→ Textausschnitt:
------------------------------------------------------------------------

Dagmar Sitek: Das sind die Verlage, die sich das nicht leisten können. Da merkt man mal wieder die Monopolisierung. Man muss wirklich Elsevier nennen, weil der der größte ist. Die haben viel aufgekauft; alles, was ein bisschen relevant war. Die Kleinen können sich das in der Regel nicht leisten, weil man eher noch verzichten würde, wenn das nicht grade eine wichtige Impact-Faktor-Zeitschrift ist.

Es gab in der Vergangenheit immer mal wieder Preisoffensiven, von Springer beispielsweise 2007. Wie haben Sie damals reagiert?

------------------------------------------------------------------------

→ Bereitgestelltes Material:
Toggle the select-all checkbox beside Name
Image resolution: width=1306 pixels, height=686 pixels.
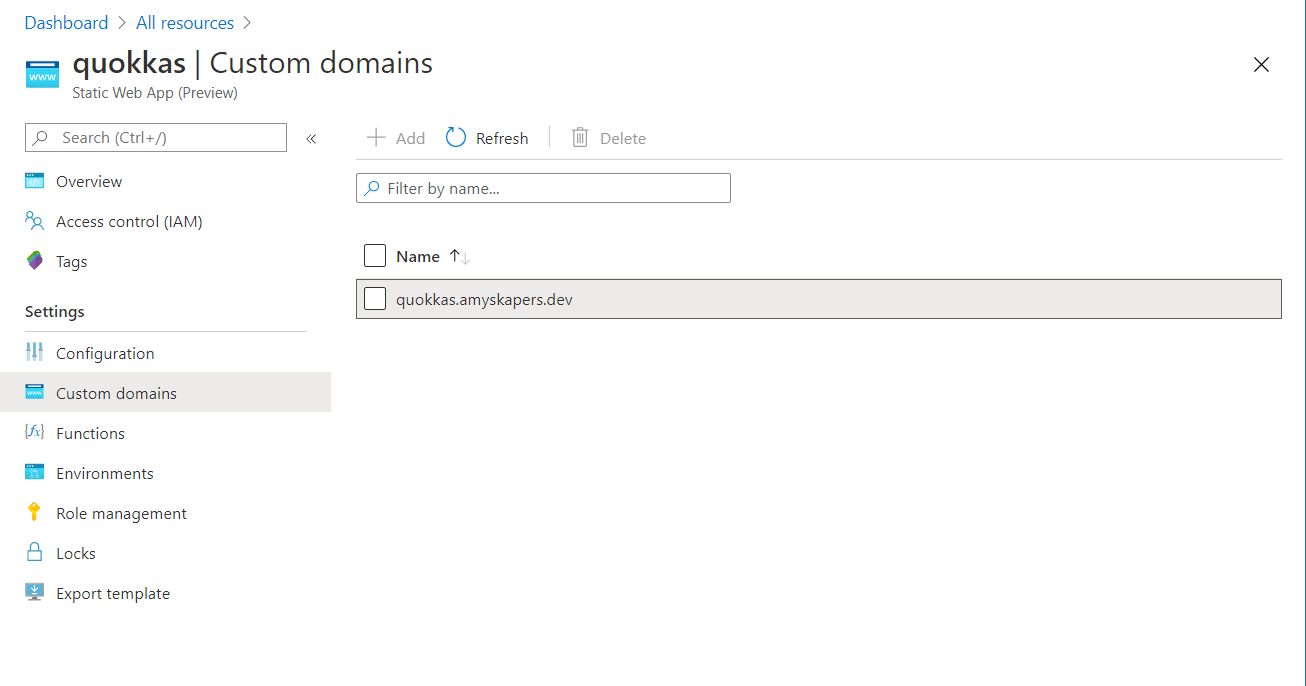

------------------------------------------------------------------------

→ Ziel der Aufgabe:
Welchen Verlag muss man laut Dagmar Sitek im Textausschnitt wirklich nennen, weil er der größte ist? Die Auflistung wird zur Bearbeitung nicht gebraucht.

→ Ergebnis der Aufgabe:
Elsevier.